When you say \newdimen\dA, TeX knows the last allocated register number, say n, and it will do

\dimendef\dA=n + 1

(in pseudocode). So, if the last allocated register is 42, \newdimen\dA will do \dimendef\dA=43. Now, \dA will be equivalent to \dimen43, but one doesn't need to know the actual number, which might change from one run to another, if the code changes with a new allocation beforehand.

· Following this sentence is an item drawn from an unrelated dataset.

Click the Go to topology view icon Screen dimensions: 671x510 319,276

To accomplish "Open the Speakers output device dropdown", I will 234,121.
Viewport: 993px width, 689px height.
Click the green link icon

If you do \newdimen\dA, TeX allocates a new register number and sets it to 0pt (unless you have tampered with registers assigning to them directly by register number). If you do

\dimendef\dB\dA

the required 〈8-bit number〉 is coerced to be the value in scaled points of the register \da, in this case 0. Indeed

\newdimen\dA
\dimendef\dB\dA
\show\dB

will issue

> \dB=\dimen0.

However, this is clearly a misuse of the syntax. If you want to allocate a new register with the same value as \dA, you have to do

\newdimen\dA
\dA=2.2pt
\newdimen\dB
\dB=\dA

because 2.2pt is 144179 in scaled points. But even if the value in scaled points was in the allowed range, after \dimendef\dA=\dB the newly defined register named \dA would contain the value 0pt:

\dA=2sp
\dimendef\dA\dB
\showthe\dA

would answer

> 0.0pt.

The moral of the story is: never use \dimendef directly, unless you want to define names for “local register”, but

  1. this must be done in a group;
  2. you have to make sure that the code doesn't do assignments to registers that may be the same as those you use locally;
  3. you don't do global assignments to the “local registers”.

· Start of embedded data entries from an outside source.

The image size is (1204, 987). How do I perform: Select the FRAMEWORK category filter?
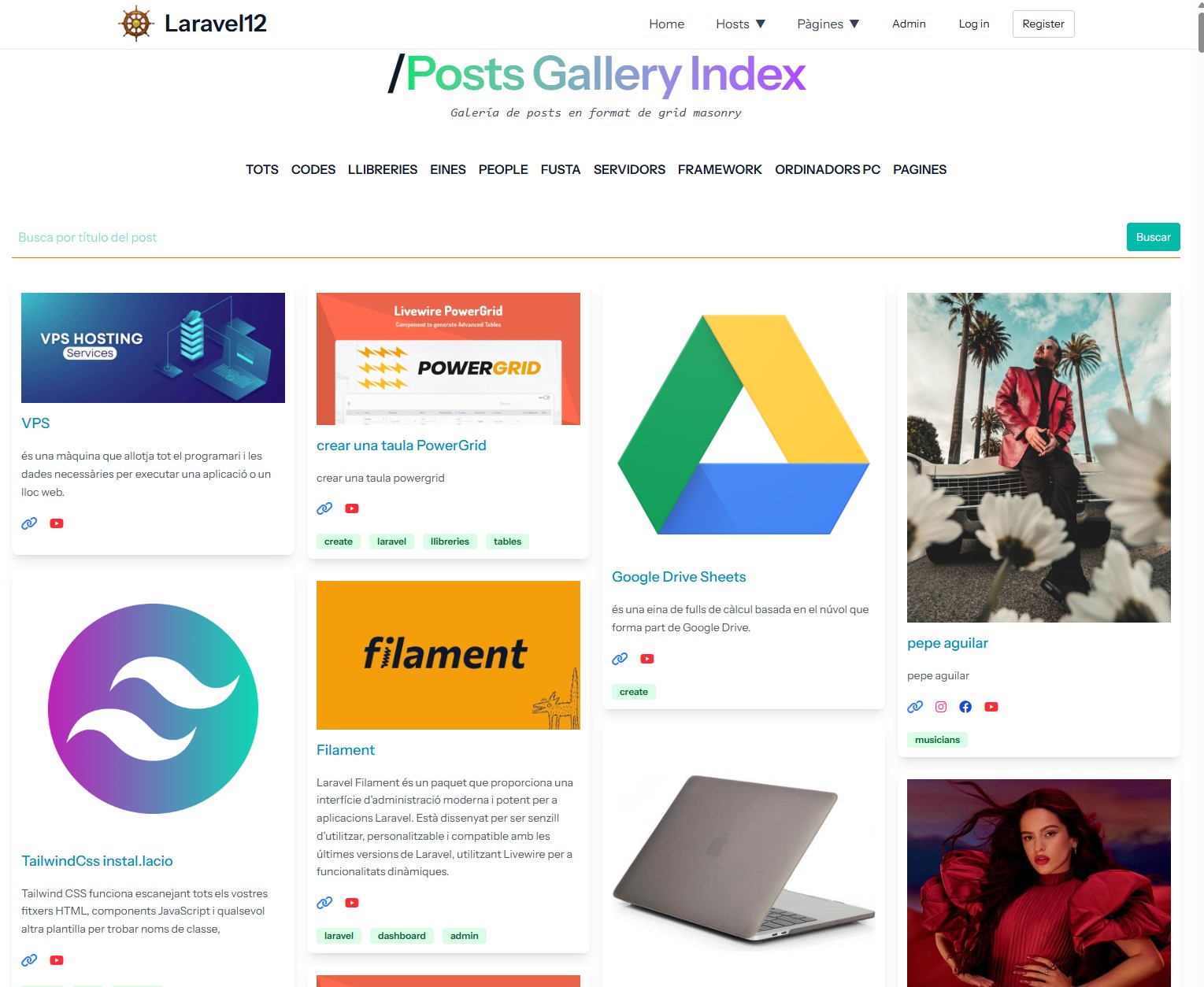720,169
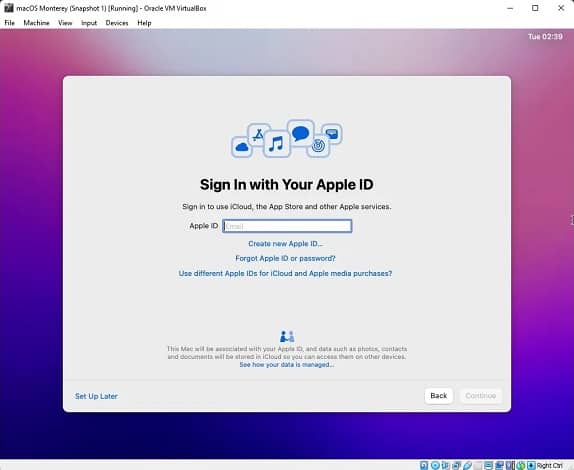Focus the Apple ID email field
This screenshot has height=470, width=574.
pos(287,226)
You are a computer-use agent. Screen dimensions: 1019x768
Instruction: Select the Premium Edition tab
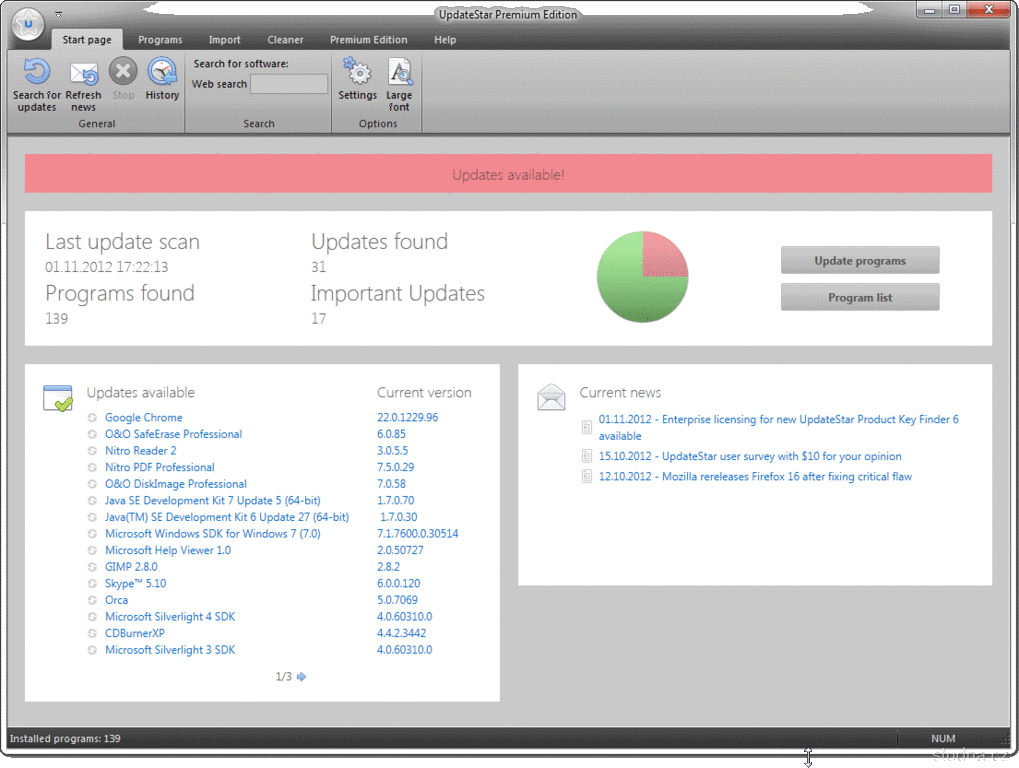pos(368,40)
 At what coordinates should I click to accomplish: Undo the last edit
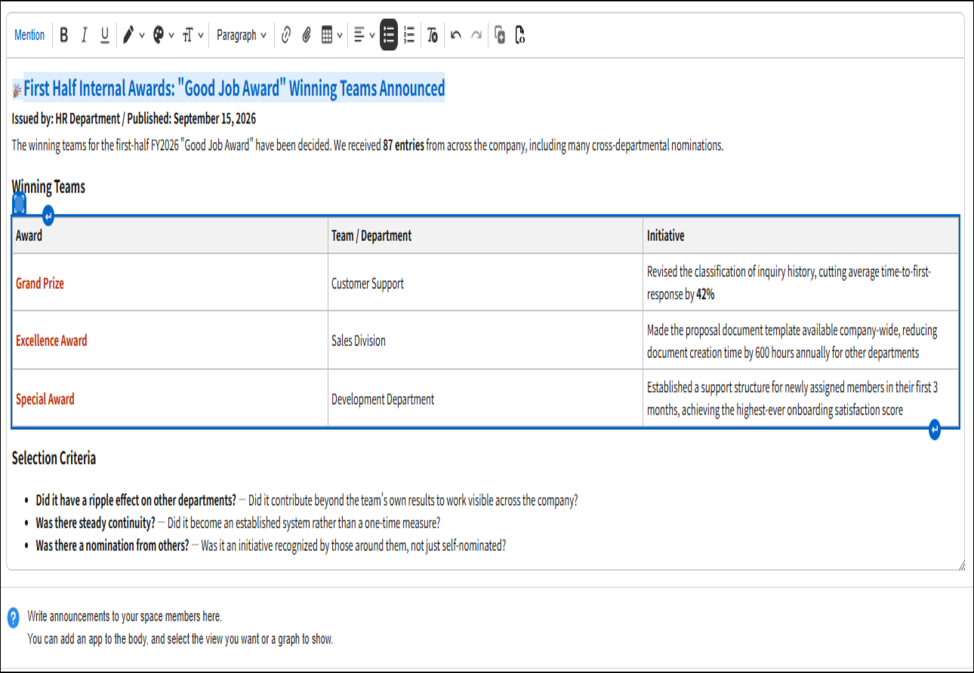point(456,35)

Failure to comply with the above rules can lead to weird results.

  • @Skillmon That's clear, but… – egreg Nov 18 at 11:25
6

When interpreting numbers, such as the register number in expressions where TeX searches for such register numbers, TeX converts dimensions to sp and uses that sp value (without the unit) as the meant number. So in your case you're trying to define \dB to register number 144179, which doesn't exist.

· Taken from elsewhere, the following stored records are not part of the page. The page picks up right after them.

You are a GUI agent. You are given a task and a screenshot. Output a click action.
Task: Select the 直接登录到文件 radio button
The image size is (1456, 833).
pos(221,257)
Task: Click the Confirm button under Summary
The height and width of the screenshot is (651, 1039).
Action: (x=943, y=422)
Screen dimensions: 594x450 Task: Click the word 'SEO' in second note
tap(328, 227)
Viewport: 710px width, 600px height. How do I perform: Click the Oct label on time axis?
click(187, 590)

Little document that illustrates this, I use \dimendef\dB\dA when \dA has still the value 0sp, and get \dimen0 as the definition for \dB therefore:

\documentclass[preview,border=3.14]{standalone}

\begin{document}
\newdimen\dA
\texttt{\meaning\dA}

\dimendef\dB\dA
\texttt{\meaning\dB}

\dA=2.2pt
\number\dA
\end{document}

enter image description here

Side note: The LaTeX2e kernel uses this fact as an optimization when accessing the 0th registers, by using the dimen \z@, which is 0sp. This way it can save on tokens, since TeX's memory was quite limited back in the days.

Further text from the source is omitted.